そのため投票率が高くてもあまり政治に影響を与えません。その最大の理由は、選挙制度と政治資金をめぐる“仕組み”にあります。

たとえば、大統領選挙で採用されている「選挙人制度」は、日本人にはなじみのない仕組みです。これは、各州に割り当てられた「選挙人」が代わりに大統領を選ぶというもので、しかも多くの州では得票数に関係なく、勝者がその州の全選挙人を獲得する“総取り方式です。

イメージとしては、47都道府県それぞれが選挙団体を持ち、東京都で51%の票を取った候補が100%の都民の意思として代表されるようなものです。これでは実際の総得票数と最終的な勝者が一致しない事態が起きて当然です。実際に2000年や2016年には、得票数で負けた候補が大統領になっています。

さらに問題を複雑にしているのが「ゲリマインダー(Gerrymander)」と呼ばれる制度です。これは政党に有利なように選挙区を恣意的に引き直すことができるもので、日本で例えるなら、自分の党を支持する市町村だけを寄せ集めて“勝てる選挙区”をつくるようなものです。

青:民主党、赤:共和党と考えた場合、aの区分けでは民主党が勝つが、cの区分けにすると共和党が勝利する
青:民主党、赤:共和党と考えた場合、aの区分けでは民主党が勝つが、cの区分けにすると共和党が勝利する / Credit:Wikimedia Commons

しかもこの区割りを、政権党が州単位で合法的にできてしまうという点がアメリカの構造的欠陥です。

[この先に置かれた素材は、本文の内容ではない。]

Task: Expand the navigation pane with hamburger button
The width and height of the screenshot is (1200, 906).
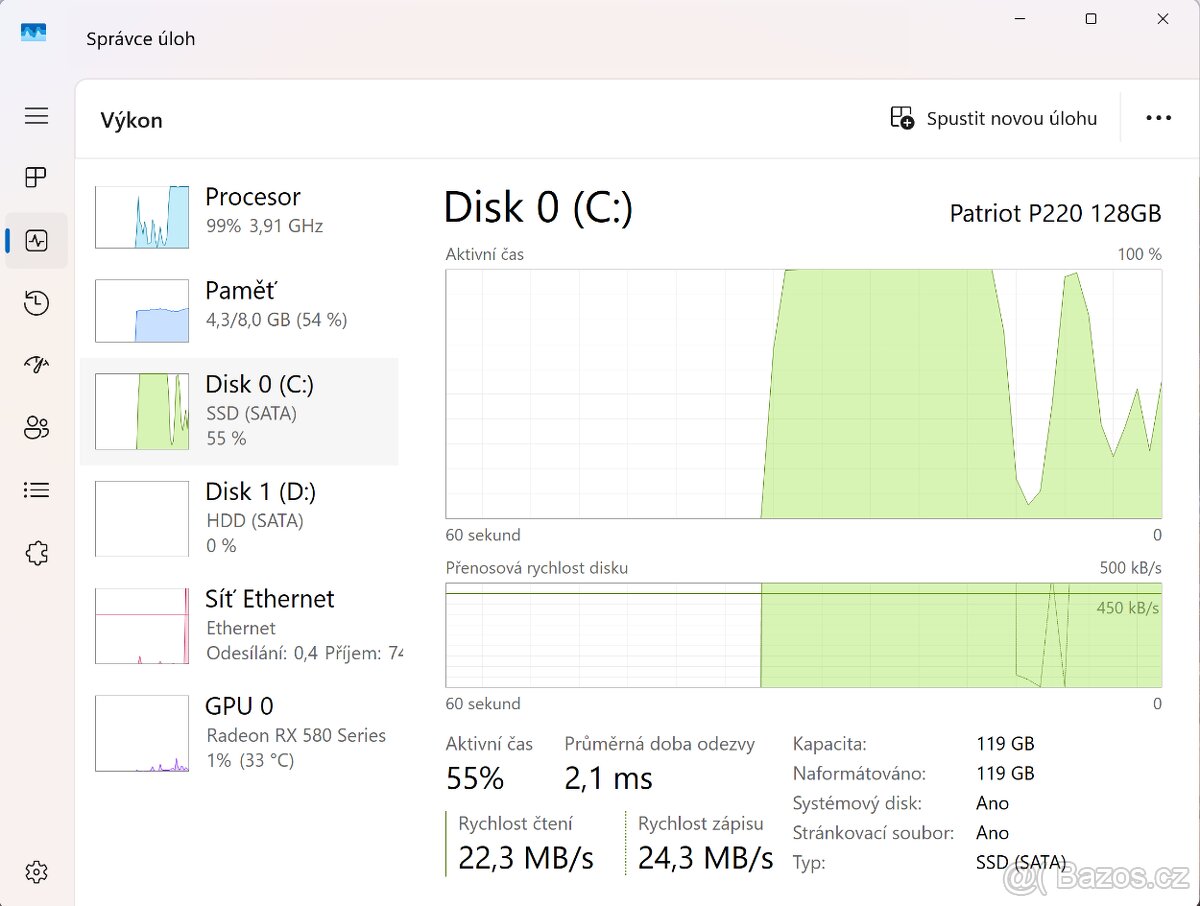Action: click(36, 116)
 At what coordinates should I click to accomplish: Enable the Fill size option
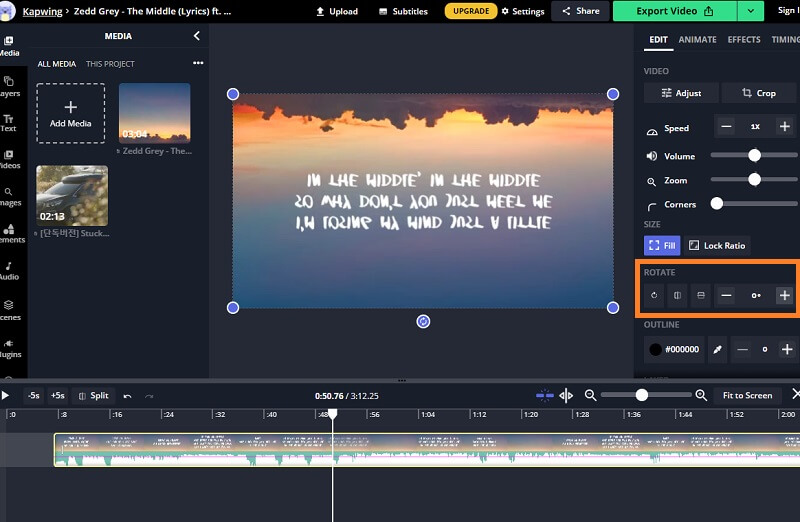tap(662, 245)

また、アメリカでは企業や団体が政治家に巨額の資金を提供することが合法であり、制度的にも「言論の自由」として保護されています。選挙資金はPAC(政治行動委員会)やスーパーPACという仕組みを通じて動き、これによって政策の優先順位が「多くの有権者の声」ではなく、「大口献金者の意向」に沿って決まるという事態も少なくありません。

ロビイストは、こうした仕組みを通じて、「選挙資金を提供する代わりに、法案を有利に扱ってほしい」という圧力をかけます。日本にも政治献金がありますが、PACは候補者個人を支援できたり、スーパーPACは上限金額がないなど日本の場合とは異なります。